Troisièmement, en savez-vous assez sur la culture d'origine pour le porter bien ? Ce n'est pas une question de filtrage. C'est la même courtoisie que l'Atlas demande pour tout motif culturellement spécifique : que le porteur puisse dire ce qu'est le symbole, d'où il vient, et pourquoi il importe aux peuples dont c'est le symbole. L'ankh porte la signification de la vie depuis cinq mille ans à travers deux religions et plusieurs sous-cultures. Un tatouage de celui-ci rejoint cette longue lignée, et il vaut la peine de connaître cette lignée.
Entrées connexes
- Tatouage Ancient Egyptian. Le registre réel du tatouage dans l'Égypte pharaonique et prédynastique, distinct de la vie de l'ankh dans l'écriture et le relief.
- Le scarabée. Le scarabée de la renaissance qui s'associe à l'ankh dans l'iconographie égyptienne.
- Le mauvais œil. Contexte pour la famille des yeux protecteurs à laquelle appartient l'Œil d'Horus.
- Style de tatouage au travail noir. Un registre contemporain courant pour les rendus audacieux d'ankh.
- Style de tatouage de la ligne Fine. Un registre contemporain courant pour les rendus minimalistes d'ankh.
Sources
- Tattoo Archive (Winston-Salem). Fonds sur le tatouage prédynastique et pharaonique égyptien, utilisé pour distinguer le tatouage égyptien proprement dit de la vie de l'ankh en tant que symbole écrit et en relief.

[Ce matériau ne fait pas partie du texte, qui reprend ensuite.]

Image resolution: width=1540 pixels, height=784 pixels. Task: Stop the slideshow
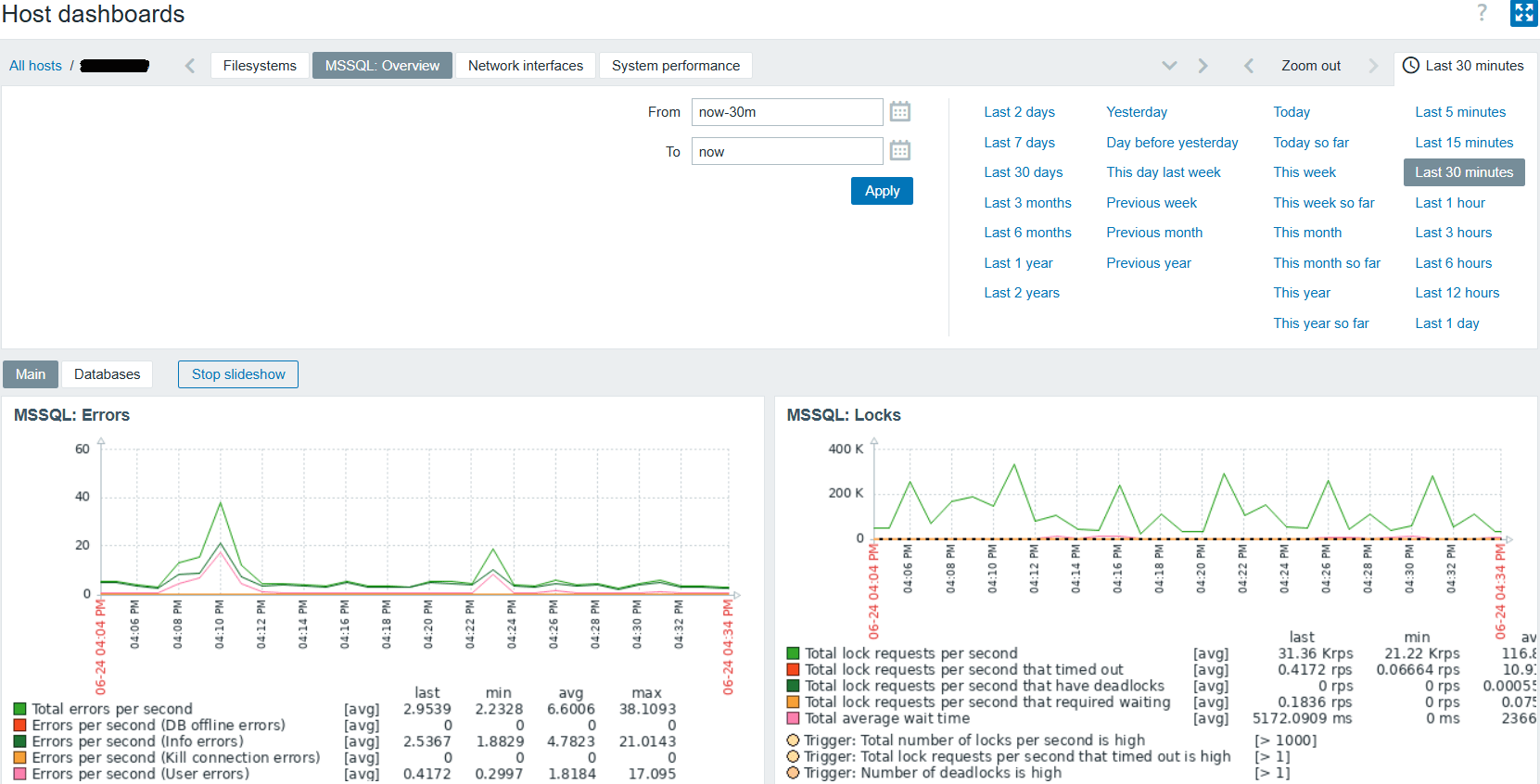click(238, 374)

- Wilkinson, Richard H. Lecture de Egyptian Art : Un guide hiéroglyphique de Ancient Egyptian Painting et Sculpture. Thames and Hudson, 1992. Référence standard sur l'ankh en tant que hiéroglyphe et emblème, et le geste d'offrande.
- Encyclopédie britannique, entrée "ankh". Confirmation encyclopédique de l'ankh en tant que signe égyptien de la vie et de l'adoption de la croix ansée .
- World History Encyclopedia, entrée "Ankh". Aperçu de la signification, du geste d'offrande et du débat savant sur l'objet original du signe.
- Registre d'excavation de Howard Carter et documentation muséale de l'étui de miroir en forme d'ankh de Toutânkhamon (Vallée des Rois, KV62, découvert en 1922). Confirmation de l'étui de miroir doré en forme d'ankh et du jeu de mots linguistique ankh/miroir.
- Gordon, Andrew H., et Calvin W. Schwabe. Les vifs et les morts : théorie biomédicale en Ancient Egypt. Brill/Styx, 2004. La lecture de la vertèbre thoracique de l'origine de l'ankh, citée ici comme une proposition contestée parmi plusieurs.
- Anti-Defamation League, Hate on Display Hate Symbols Database (adl.org/hate-symbols). Vérifié directement pour confirmer que l'ankh n'est pas répertorié comme symbole de haine ou extrémiste.
- Couverture de l'histoire culturelle de La faim (1983, réal. Tony Scott) et Le marchand de sable (L'ankh de la mort). Documentation de l'adoption de l'ankh dans la sous-culture gothique occidentale à partir du début des années 1980.
Éditorial
Recherché et rédigé par John J. Mayo III, Rédacteur, Tattoo History Atlas. Cette page reflète le canon actuel à la date du Dernière révision ci-dessus et est mise à jour trimestriellement.